News

By Jonquil Frankham

November 20, 2008 (LifeSiteNews.com) – In a pair of squabbles with conservative co-host Elisabeth Hasselbeck, The View’s Joy Behar labeled homeschoolers “demented” and Sarah Palin an “airhead.”

In a discussion about various education options for the daughters of president-elect Barack Obama, Behar advocated schooling the girls in the White House, rather than sending them to public or private schools.

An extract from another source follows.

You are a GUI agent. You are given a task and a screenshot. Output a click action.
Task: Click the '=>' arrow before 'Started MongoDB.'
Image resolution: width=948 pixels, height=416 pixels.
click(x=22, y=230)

She joked, however, that rather than homeschooling the kids, a small school with other kids should be run out of the White House. 

At that point Hasselback interjected that she thought homeschooling could be a good thing, whereon Behar turned to her and said, “A lot of them are demented when they’re homeschooled.”

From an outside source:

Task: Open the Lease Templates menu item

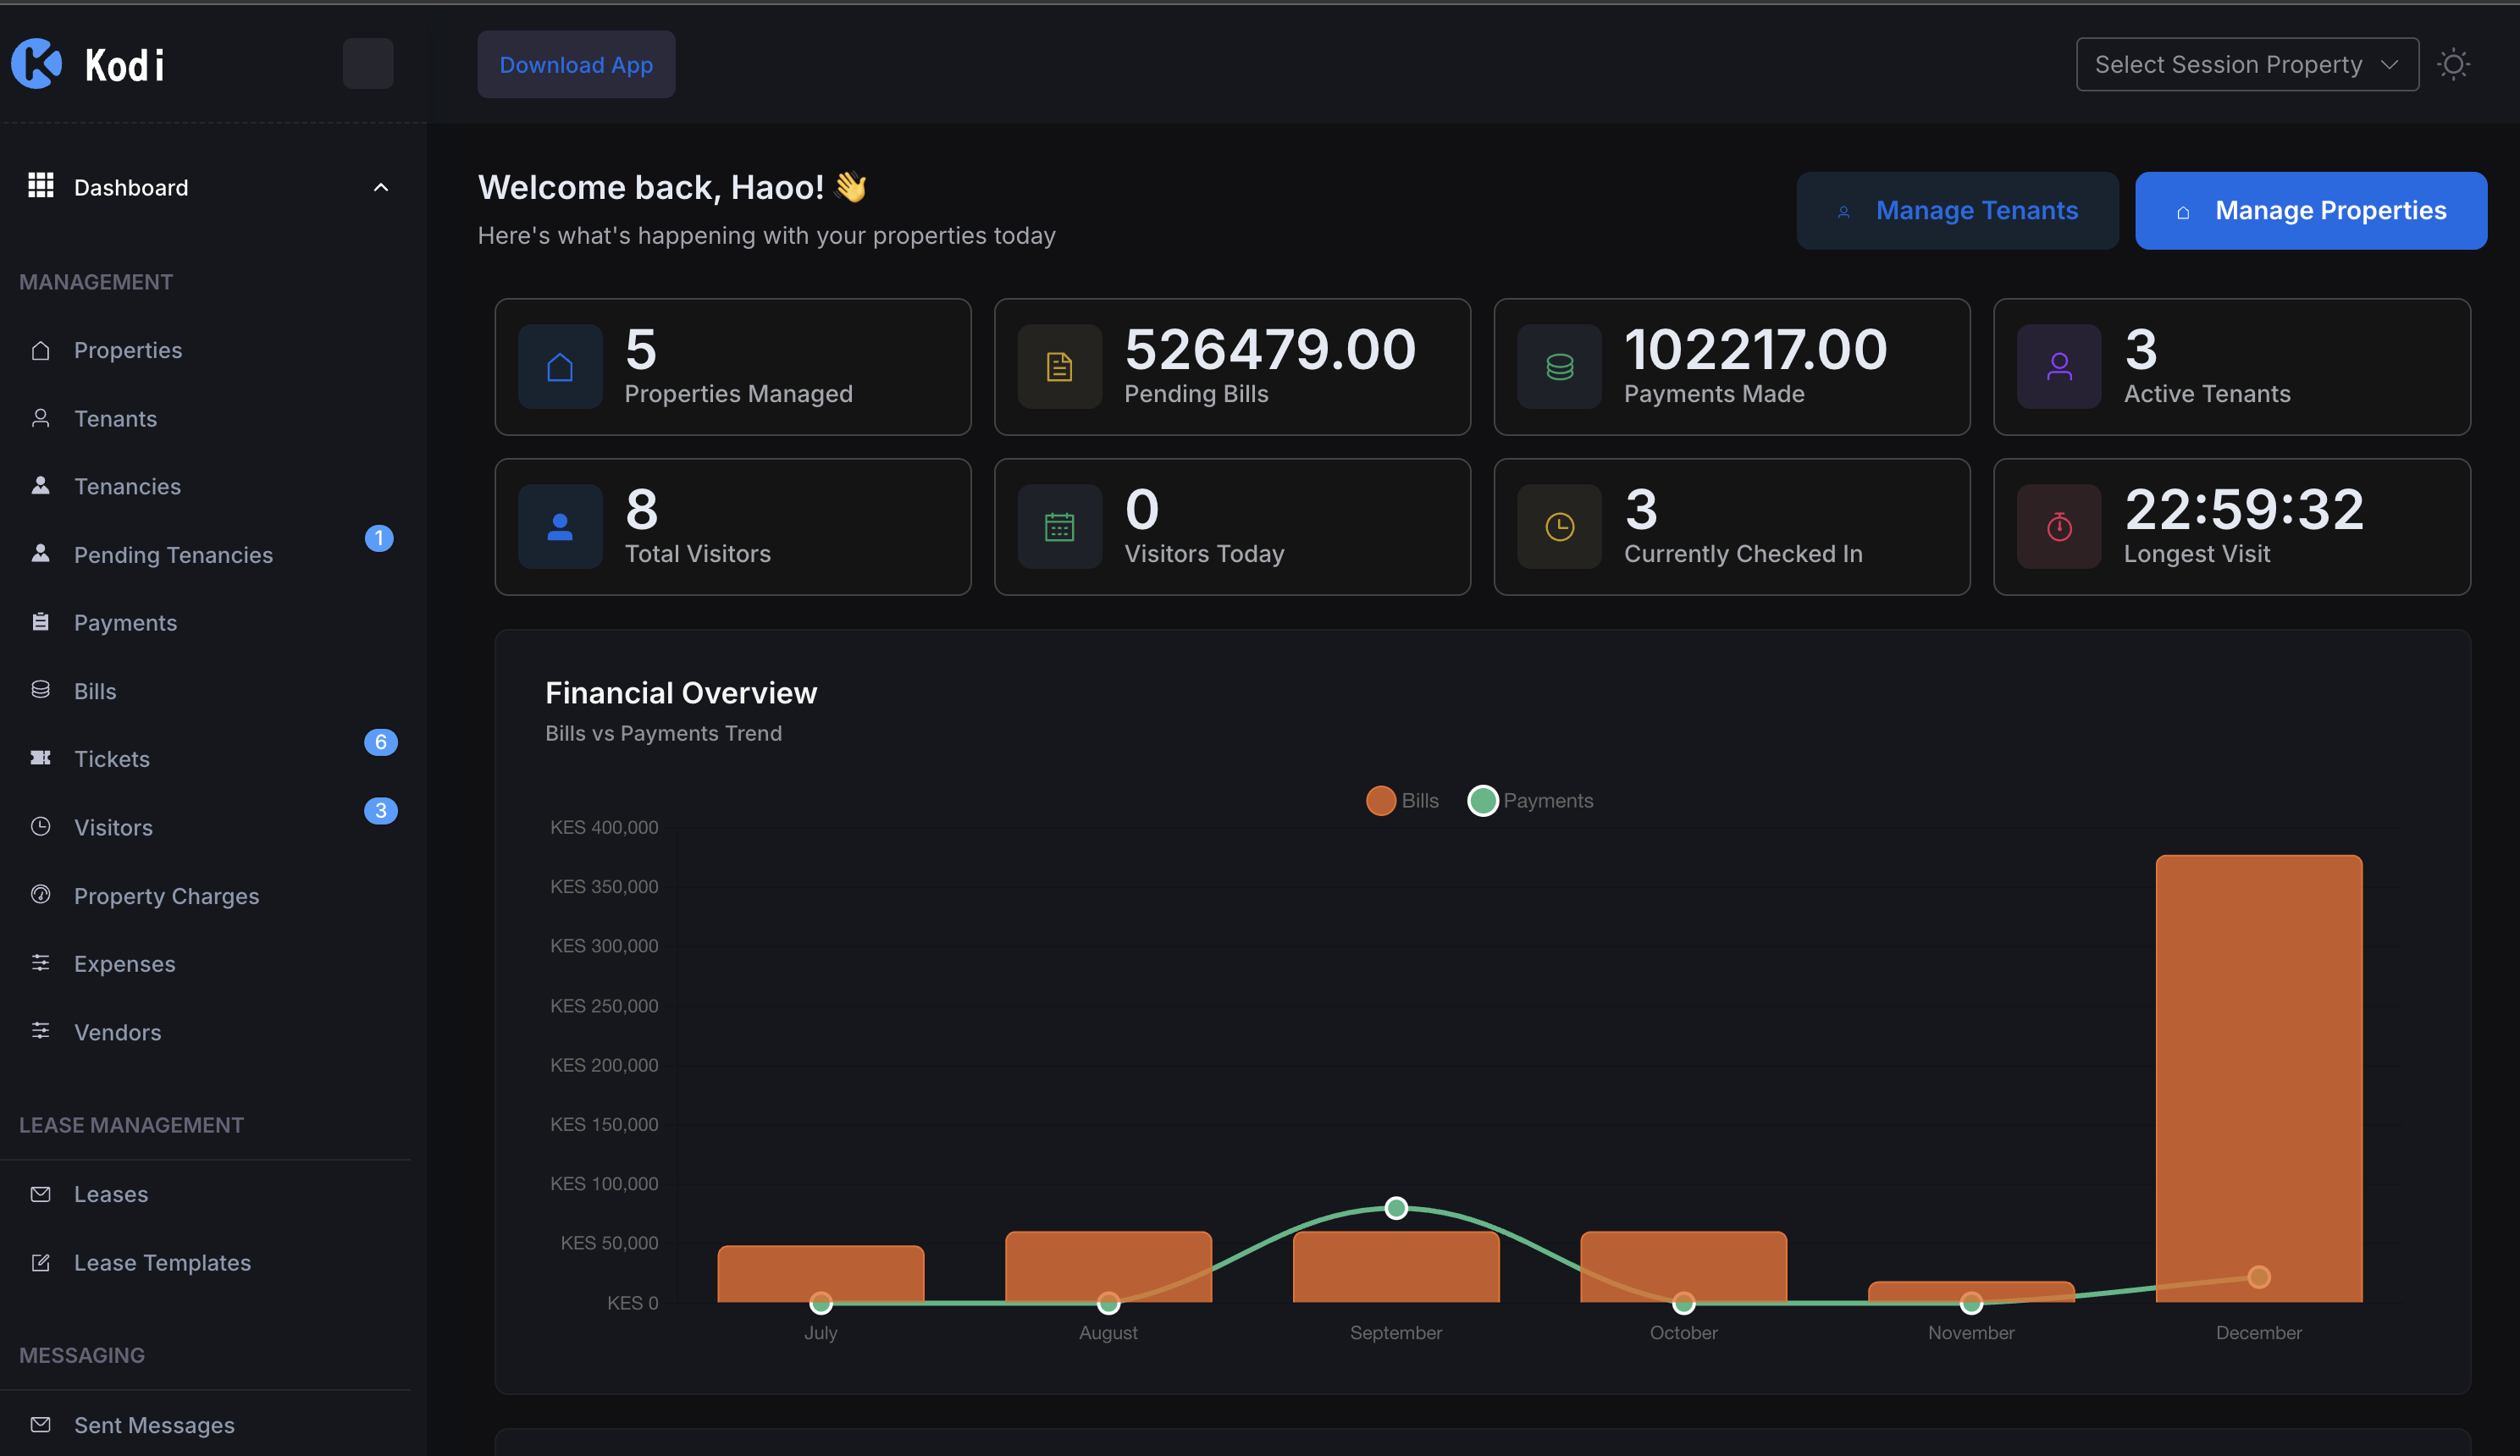Action: click(162, 1262)
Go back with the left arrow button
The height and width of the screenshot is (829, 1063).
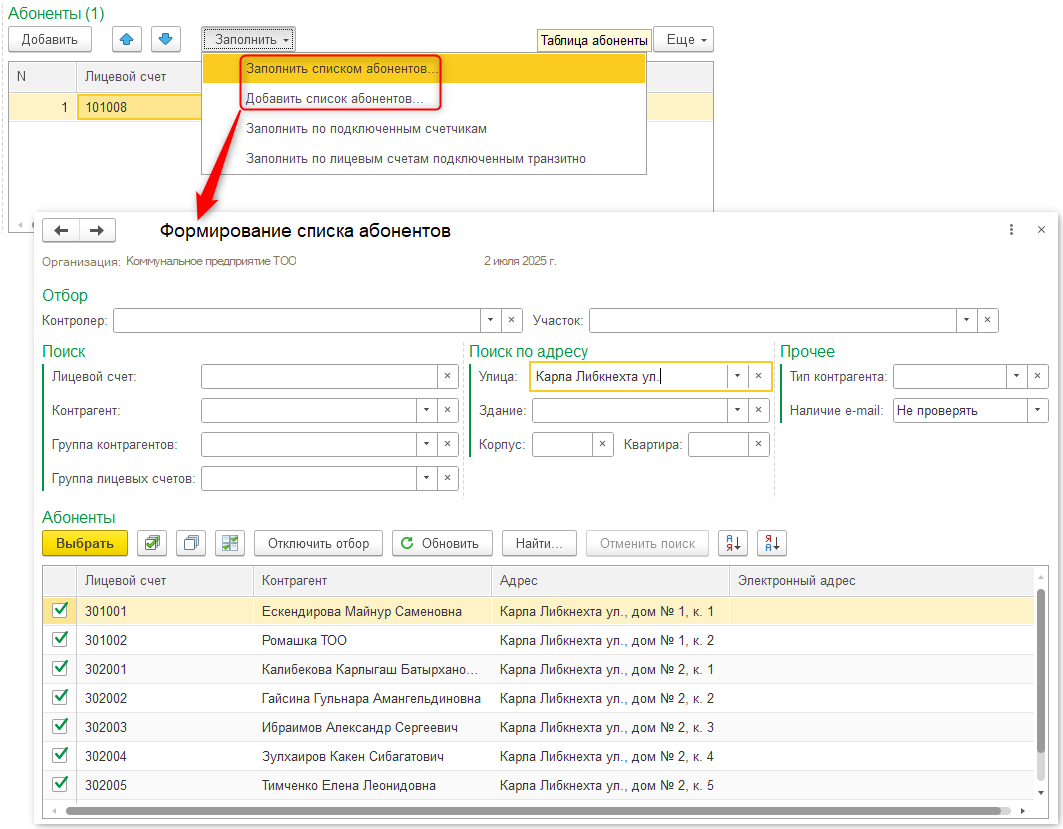[x=61, y=231]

As Hasselback attempted to explain some of the advantages of homeschooling to her colleague, Behar shot back, “They’re afraid of children, they learn to be afraid of other children.”

Behar, who has also called Rush Limbaugh a “terrorist,” also dismissed Sarah Palin as an “airhead.” Her remarks followed a discussion of Newsweek and Time Magazine’s comparison of Obama to Franklin D. Roosevelt and Abraham Lincoln.

Hasselbeck pointed out that the fact Obama is reading up on Lincoln earns him nothing but praise, while if Palin were caught doing the same, it would be seen as “cramming.” Behar dismissed her, saying “we all know that the woman is an airhead, so let’s not even go there.”

Homeschooling advocates charge that Behar’s remarks about homeschooling show a considerable lack of knowledge about the institution and about the achievements of children who are educated in this fashion.

Richard Sousa, Senior Associate Director and Research Fellow of the Hoover Institution and specialist in K-12 education, observed in a June 2007 article that homeschooling children, on average, score way above the national average “in every subject and at every grade level.”
 
  Sousa calls America’s public school system “substandard,” and says that “despite promises of reform and improvement from politicians, public school boards, school administrators, and unions, the results have either been maintaining the status quo or actually worsening.” A 2006 Harris poll demonstrated that less than 20% of American adults think their nation’s education is “very good” or “excellent.”

Homeschooling, said Sousa, is a natural reaction against the failing school systems.

According to Sousa, homeschoolers now make up the largest “school reform initiative,” more popular than charter schools and private schools. While the number of American homeschoolers is debated, Sousa places it at about 3% of the entire school-age population. This is significant, says Sousa, when one considers that in the 2002 National Geographic Bee, “four of the ten finalists were homeschooled, including the winner,” and in the 2003 National Spelling Bee, “homeschooled children took two of the top seven spots.”